Le chef de la gauche allemande a, lui, décidé de mettre les pieds dans le plat en critiquant la chancelière. «Vous avez trop longtemps fait la danse des sept voiles (...) avec pour mélodie "Pas un cent pour les Grecs" ─ c'était en 2010 ─, puis renouvelée avec "Pas d'argent supplémentaire pour Athènes"», a lancé M. Steinbrück, dans un discours très offensif devant les députés du Bundestag. «Le trou financier (de la Grèce) ne peut plus être comblé» sans aide extérieure. «Nous sommes depuis longtemps dans une union où chacun se porte garant de chacun, dites-le enfin aux contribuables allemands», a-t-il lancé à Mme Merkel.

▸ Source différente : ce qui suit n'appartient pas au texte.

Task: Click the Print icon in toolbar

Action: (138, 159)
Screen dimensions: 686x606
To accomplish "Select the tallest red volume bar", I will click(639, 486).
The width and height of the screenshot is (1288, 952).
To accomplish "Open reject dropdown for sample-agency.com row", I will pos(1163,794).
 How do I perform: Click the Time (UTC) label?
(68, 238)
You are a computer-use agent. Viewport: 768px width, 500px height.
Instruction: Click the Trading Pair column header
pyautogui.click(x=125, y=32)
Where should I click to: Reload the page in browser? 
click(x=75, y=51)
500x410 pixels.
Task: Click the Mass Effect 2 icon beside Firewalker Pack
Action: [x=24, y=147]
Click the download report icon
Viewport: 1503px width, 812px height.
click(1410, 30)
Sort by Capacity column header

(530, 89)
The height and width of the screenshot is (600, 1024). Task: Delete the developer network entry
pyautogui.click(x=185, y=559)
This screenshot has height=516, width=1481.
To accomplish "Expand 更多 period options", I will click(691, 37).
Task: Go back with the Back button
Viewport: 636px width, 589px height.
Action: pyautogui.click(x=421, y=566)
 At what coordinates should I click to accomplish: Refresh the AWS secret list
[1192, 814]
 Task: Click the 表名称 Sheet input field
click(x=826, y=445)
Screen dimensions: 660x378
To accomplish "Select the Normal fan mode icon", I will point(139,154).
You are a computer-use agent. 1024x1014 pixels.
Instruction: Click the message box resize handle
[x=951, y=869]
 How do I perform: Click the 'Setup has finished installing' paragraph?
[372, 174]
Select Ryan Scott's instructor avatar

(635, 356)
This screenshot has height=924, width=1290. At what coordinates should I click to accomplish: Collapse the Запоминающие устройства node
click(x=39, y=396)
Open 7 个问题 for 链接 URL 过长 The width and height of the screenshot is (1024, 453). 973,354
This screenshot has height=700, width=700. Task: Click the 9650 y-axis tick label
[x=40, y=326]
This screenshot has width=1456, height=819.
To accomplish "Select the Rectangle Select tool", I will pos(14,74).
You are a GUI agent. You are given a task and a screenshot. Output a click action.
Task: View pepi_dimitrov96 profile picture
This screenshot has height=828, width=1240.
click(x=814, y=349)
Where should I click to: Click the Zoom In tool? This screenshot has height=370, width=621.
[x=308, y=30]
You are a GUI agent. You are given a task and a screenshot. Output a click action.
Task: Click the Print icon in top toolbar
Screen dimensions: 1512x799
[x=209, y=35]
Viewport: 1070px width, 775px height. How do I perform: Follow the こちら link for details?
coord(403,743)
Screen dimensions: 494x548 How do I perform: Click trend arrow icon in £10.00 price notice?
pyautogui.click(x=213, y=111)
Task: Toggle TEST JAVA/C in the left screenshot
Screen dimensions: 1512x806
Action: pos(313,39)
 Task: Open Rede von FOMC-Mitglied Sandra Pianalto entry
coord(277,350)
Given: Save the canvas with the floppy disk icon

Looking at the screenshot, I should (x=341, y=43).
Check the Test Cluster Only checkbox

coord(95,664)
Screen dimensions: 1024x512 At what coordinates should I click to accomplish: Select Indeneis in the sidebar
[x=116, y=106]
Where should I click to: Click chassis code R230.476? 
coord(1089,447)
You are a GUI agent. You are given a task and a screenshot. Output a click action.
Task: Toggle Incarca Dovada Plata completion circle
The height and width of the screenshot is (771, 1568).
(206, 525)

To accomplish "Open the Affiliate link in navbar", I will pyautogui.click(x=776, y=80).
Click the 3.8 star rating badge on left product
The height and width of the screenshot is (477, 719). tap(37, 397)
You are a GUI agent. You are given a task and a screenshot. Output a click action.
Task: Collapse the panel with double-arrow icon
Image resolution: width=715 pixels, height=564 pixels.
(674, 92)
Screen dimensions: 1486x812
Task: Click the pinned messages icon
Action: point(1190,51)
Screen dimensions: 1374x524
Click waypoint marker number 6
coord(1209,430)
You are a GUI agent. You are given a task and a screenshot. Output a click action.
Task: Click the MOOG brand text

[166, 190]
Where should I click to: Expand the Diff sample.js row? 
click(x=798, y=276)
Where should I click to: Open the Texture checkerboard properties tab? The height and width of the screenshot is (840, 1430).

«Il faut un allègement concret de la dette grecque et pas un simple report du service de la dette», a-t-il poursuivi. Et pour appuyer ses propos, le leader de l’opposition a menacé de bloquer certains textes sur l’Europe.
Il n'est pas sûr que ce discours soit entendu, alors que le poids des réformes budgétaires, imposées par la Troïka, a plongé la Grèce dans une profonde récession. Tous les indicateurs sont à la baisse... à l'exception des suicides. En 2009, on avait recensé 677 tentatives, en 2010, le chiffre est passé à 830 et pour l'année 2011, il y a eu 927 tentatives de suicide, a déclaré le ministre de l'Ordre public, Nikos Dendias, en réponse à une question de parlementaires. La tendance devrait se poursuivre cette année: selon les statistiques arrêtées au 23 août, la police a enregistré 690 tentatives de suicide. Comme quoi les prévisions ne concernent pas que la dette.